Overview

The goal of this clinical trial is to evaluate the efficacy and safety of SHR-A1811 plus pertuzumab in combination with or without albumin-paclitaxel neoadjuvant therapy for early or locally advanced HER2-positive breast cancer. The main questions it aims to answer are:

• Does the pCR of SHR-A1811 plus pertuzumab with or without albumin-paclitaxel improve compared to the current standard of treatment?
• Is the safety of SHR-A1811 plus pertuzumab with or without albumin-paclitaxel better compared to the current standard of treatment? Researchers will compare SHR-A1811+pertuzumab or SHR-A1811+pertuzumab+albumin-paclitaxel to TCbHP to see if SHR-A1811 plus pertuzumab with or without albumin-paclitaxel works to treat early or locally advanced HER2-positive breast cancer.

Subjects will be randomly assigned 1:1:1 to：

• cohort 1：SHR-A1811 combined with pertuzumab for 6 cycles;
• cohort 2：SHR-A1811 combined with pertuzumab and albumin-paclitaxel for 6 cycles;
• cohort 3：TCbHP (docetaxel, carboplatin, trastuzumab and pertuzumab) for 6 cycles.

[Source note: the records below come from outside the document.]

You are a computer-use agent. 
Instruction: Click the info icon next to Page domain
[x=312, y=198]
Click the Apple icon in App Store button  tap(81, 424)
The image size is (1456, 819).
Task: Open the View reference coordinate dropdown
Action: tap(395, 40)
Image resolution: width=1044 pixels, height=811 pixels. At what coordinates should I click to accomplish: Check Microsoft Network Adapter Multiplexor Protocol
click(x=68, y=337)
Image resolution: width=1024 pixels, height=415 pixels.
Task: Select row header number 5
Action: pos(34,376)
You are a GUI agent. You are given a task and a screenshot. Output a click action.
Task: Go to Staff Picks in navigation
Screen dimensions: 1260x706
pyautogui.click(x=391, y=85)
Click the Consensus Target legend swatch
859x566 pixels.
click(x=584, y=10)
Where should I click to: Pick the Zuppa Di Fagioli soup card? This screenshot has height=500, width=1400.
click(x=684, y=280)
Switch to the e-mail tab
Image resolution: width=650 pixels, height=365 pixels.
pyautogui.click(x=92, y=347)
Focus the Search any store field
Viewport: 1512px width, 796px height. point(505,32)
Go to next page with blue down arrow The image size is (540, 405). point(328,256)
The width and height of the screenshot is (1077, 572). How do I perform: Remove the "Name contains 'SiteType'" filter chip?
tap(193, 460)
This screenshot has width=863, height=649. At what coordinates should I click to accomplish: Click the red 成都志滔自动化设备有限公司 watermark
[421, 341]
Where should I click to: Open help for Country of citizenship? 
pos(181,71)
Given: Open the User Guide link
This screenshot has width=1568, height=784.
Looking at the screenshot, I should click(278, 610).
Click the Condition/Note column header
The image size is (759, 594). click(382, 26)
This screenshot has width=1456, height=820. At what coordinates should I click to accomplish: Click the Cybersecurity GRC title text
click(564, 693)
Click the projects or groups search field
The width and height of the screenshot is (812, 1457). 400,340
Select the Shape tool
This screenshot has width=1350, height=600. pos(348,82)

There may be higher treatment burden for participants in this trial compared to their standard of care. Participants will attend regular visits during the study at a hospital or clinic and may require frequent medical assessments, blood tests, questionnaires, and scans.

Eligibility

Inclusion Criteria:

• Age: 18-70 years old, ECOG 0-1 point.
• Clinical T2-T4, with any LN, M0.
• HER2+, invasive breast cancer confirmed by histopathology;(HER2 positive expression means that there is at least one case of tumor cell immunohistochemical staining intensity of 3+or positive confirmed by fluorescence in situ hybridization [FISH] in the pathological test/review of the primary focus conducted by the Pathology Department of the Research Center Hospital).
• Having clinically measurable lesions: measurable lesions displayed on ultrasound, mammography, or MR (optional) within the first month of randomization.
• Organ and bone marrow function tests within one month before chemotherapy indicate no contraindications to chemotherapy：Absolute value of neutrophil count ≥ 1.5 × 10^9/L; Hemoglobin ≥ 90g/L; Platelet count ≥ 100 × 10^9/L; Total bilirubin≤1.5 ULN (upper limit of normal value); Creatinine≤1.5 × ULN; AST/ALT ≤ 2.5 × ULN.
• Cardiac ultrasound: Left ventricular ejection fraction (LVEF ≥ 50%).
• Women of childbearing age tested negative for serum pregnancy test 7 days before randomization.
• Sign an informed consent form.

Exclusion Criteria:

• Stage IV (metastatic) breast cancer.
• Has received chemotherapy, endocrine therapy, targeted therapy, reflex therapy, etc. for this disease.
• The patient has a second primary malignant tumor, except for fully treated skin cancer.
• The patient had undergone major surgical procedures unrelated to breast cancer within 4 weeks before enrollment, or the patient has not fully recovered from such surgical procedures.
• The presence of uncontrolled cardiovascular and cerebrovascular disease, including (but not limited to) any of the following within the 6 months prior to the first dose: congestive heart failure (NYHA III or IV), myocardial infarction or cerebral infarction, pulmonary embolism, unstable angina, or arrhythmia requiring treatment at the time of screening; Primary cardiomyopathy (e.g., dilated cardiomyopathy, hypertrophic cardiomyopathy, arrhythmogenic right ventricular cardiomyopathy, restricted cardiomyopathy, undefined cardiomyopathy); A clinically significant history of prolonged QTc, grade II type II atrioventricular block or grade III atrioventricular block or QTc interphase (F method) > 470 msec (female); Atrial fibrillation (EHRA grade ≥2b); Unmanageable hypertension, which the investigators judged unsuitable for study participation.
• Due to serious and uncontrollable other medical diseases, researchers believe that there are contraindications to chemotherapy.
• Individuals with a known history of allergies to the drug components of this protocol;
• Having a history of immunodeficiency, including HIV testing positive, or suffering from other acquired or congenital immunodeficiency diseases, or having a history of organ transplantation.